TEXT EXTRACT:

# # # # # # #

He was the vice presidential nominee.
That's right.
The guy at Ned Lamont is big anti-war.
Oh, huge anti-war guy.
Wealthy lib media tycoon.
And in the last poll, there was a six-point differential.
Was he up?
Lieberman's by six over the in Connecticut.
I don't know what's going to happen in the primary, but I'm just going to tell you this.
Let's play a little game, ladies and gentlemen.
Imagine that it's the year 2000.
And let's say liberal Republican Senator John Danforth was running for re-election to the U.S. Senate.
He retired in 94, but I'm just playing a little game here.
Now, imagine further that a bunch of wacko conservatives from the hard right started to present a real threat of defeating Danforth in the primary.
And imagine further that then-Governor George W. Bush announced that if this right-wing kook wacko happened to win the primary and beat Danforth, he'd have no trouble supporting it.
Do you think it would be covered with as little criticism as Hillary's expressed intention to throw Lieberman overboard is getting?
I mean, if this were happening in the Republican Party, if a Republican Party, if a president, if a senator, governor, whoever, threw over a loyal Republican senator because he wasn't fitting the...
I mean, look at what the Republicans did with Spectre.
They hung with him and they're hanging with Link Chaffee.
Imagine if Bush, can you imagine if Bush had gone with Pat Toomey and thrown Spectre overboard?
Do you know what the media would have said about Bush?
But in this case, Hillary Clinton, John Kerry, and a number of other Democrats are throwing a loyal, a very, on issues other than war, this guy has been fabulous for the party, Joe Lieberman, throwing him overboard and signing up with this wacko, wealthy lib media tycoon simply because he's anti-war.
Now, this is they're operating out of fear because this is what their base is trying to drum Lieberman out.
And now you've got John Kerry and Hillary Clinton not even with the guts to support Joe Lieberman.
It's just amazing.

# # # # # # #

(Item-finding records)
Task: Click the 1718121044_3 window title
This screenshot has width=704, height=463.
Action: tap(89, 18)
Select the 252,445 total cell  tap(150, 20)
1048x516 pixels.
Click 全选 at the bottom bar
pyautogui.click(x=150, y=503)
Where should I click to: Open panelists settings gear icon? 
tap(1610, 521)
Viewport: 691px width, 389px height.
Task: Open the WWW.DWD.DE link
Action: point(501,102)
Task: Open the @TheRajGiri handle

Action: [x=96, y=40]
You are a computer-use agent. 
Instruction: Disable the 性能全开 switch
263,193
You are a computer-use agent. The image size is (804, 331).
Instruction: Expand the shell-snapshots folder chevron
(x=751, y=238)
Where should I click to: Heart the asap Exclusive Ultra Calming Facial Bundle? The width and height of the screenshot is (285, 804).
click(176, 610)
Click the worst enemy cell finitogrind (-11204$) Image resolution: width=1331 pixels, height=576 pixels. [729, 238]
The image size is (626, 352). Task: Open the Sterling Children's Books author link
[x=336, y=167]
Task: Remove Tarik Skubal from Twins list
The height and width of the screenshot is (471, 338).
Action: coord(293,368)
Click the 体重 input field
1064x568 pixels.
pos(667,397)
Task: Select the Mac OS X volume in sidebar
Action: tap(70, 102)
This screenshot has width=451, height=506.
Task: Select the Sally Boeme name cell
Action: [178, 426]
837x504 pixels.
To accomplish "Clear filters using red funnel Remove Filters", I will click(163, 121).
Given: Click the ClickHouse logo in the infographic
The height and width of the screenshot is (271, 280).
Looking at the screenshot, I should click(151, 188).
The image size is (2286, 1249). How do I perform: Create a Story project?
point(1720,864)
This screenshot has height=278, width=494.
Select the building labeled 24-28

# # # # # # #

REQUIRED ACTIONS:
1. Please reproduce the Lieberman transcript word for word, everything from "The guy at Ned" down to "trouble supporting it.".
2. In the Lieberman transcript, what year does the speaker ask listeners to imagine?

TASK ANSWERS:
1.
The guy at Ned Lamont is big anti-war.
Oh, huge anti-war guy.
Wealthy lib media tycoon.
And in the last poll, there was a six-point differential.
Was he up?
Lieberman's by six over the in Connecticut.
I don't know what's going to happen in the primary, but I'm just going to tell you this.
Let's play a little game, ladies and gentlemen.
Imagine that it's the year 2000.
And let's say liberal Republican Senator John Danforth was running for re-election to the U.S. Senate.
He retired in 94, but I'm just playing a little game here.
Now, imagine further that a bunch of wacko conservatives from the hard right started to present a real threat of defeating Danforth in the primary.
And imagine further that then-Governor George W. Bush announced that if this right-wing kook wacko happened to win the primary and beat Danforth, he'd have no trouble supporting it.

2. The year 2000.